Minimalizing and consumption can be taken too far. If we practiced our SHTF preps we would find out the difference between need and want and useless.


----------



## JuliaAnn (Dec 7, 2004)

Mama Crow, I looked at your photos and they are lovely. Aren't the nights out in the desert the best? So many stars! I've lived in the country most of my life, but until I spent the night in Big Bend back in 1983, I never knew one could actually see galaxies with the naked eye, as well as more stars than I ever thought could be visible. I haven't been out that way for a few years, and the pictures you posted capture a certain essence the desert has. Thanks for posting them.
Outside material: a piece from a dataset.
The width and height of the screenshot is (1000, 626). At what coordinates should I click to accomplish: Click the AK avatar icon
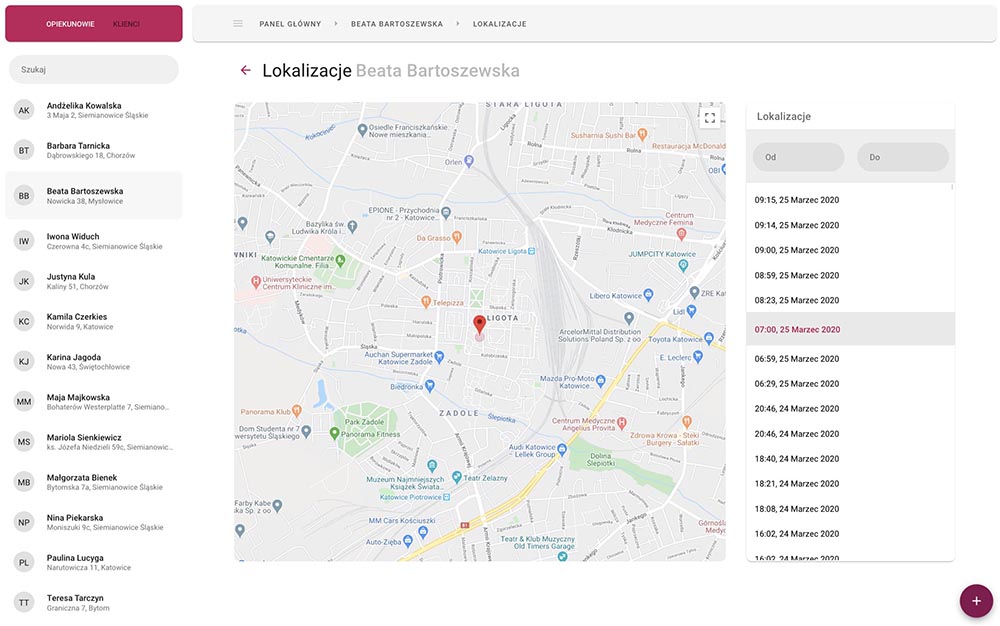click(24, 110)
On to 'comforts'.... my DH and I already live on the edge of what most people would be comfortable with. We have all the basics---electricity, phone, and dial up, of course. But other comforts .... well.... we have them but not exactly the way most people in today's society have them. We do have a 3 ton central air conditioning unit, but stopped using it about 5 years ago and changed to three 110v. window air conditioners, and we only cool the room we are in at the time. We have online service, but it's dial up and not high speed anything. We have television, but it's network with a converter box and not cable or satellite. We have good, reliable vehicles but they are all at least 9 years or older. 

So, yes, we have comforts, and I don't want to give them up unless I have to. And we have had to in the past. For several years, we lived without any kind of air conditioning at all, and that's hard to get used to in southeast Texas, approx. 75 miles inland from the coast, when it's extremely hot and humid from early May until late October. Oh, and the MOLD that gets in your house from the heat and humidity--- I fought it constantly and it took me about a year to finally eradicate it from the house after we did get air conditioning. Refrigerator is a dorm sized unit, about 3.5 ft. tall and fits perfectly on top of the kitchen counter. Freezer is a medium sized unit. Everythign else is canned, so not a lot of luxuries there as far as frozen pizzas and t.v. dinners. 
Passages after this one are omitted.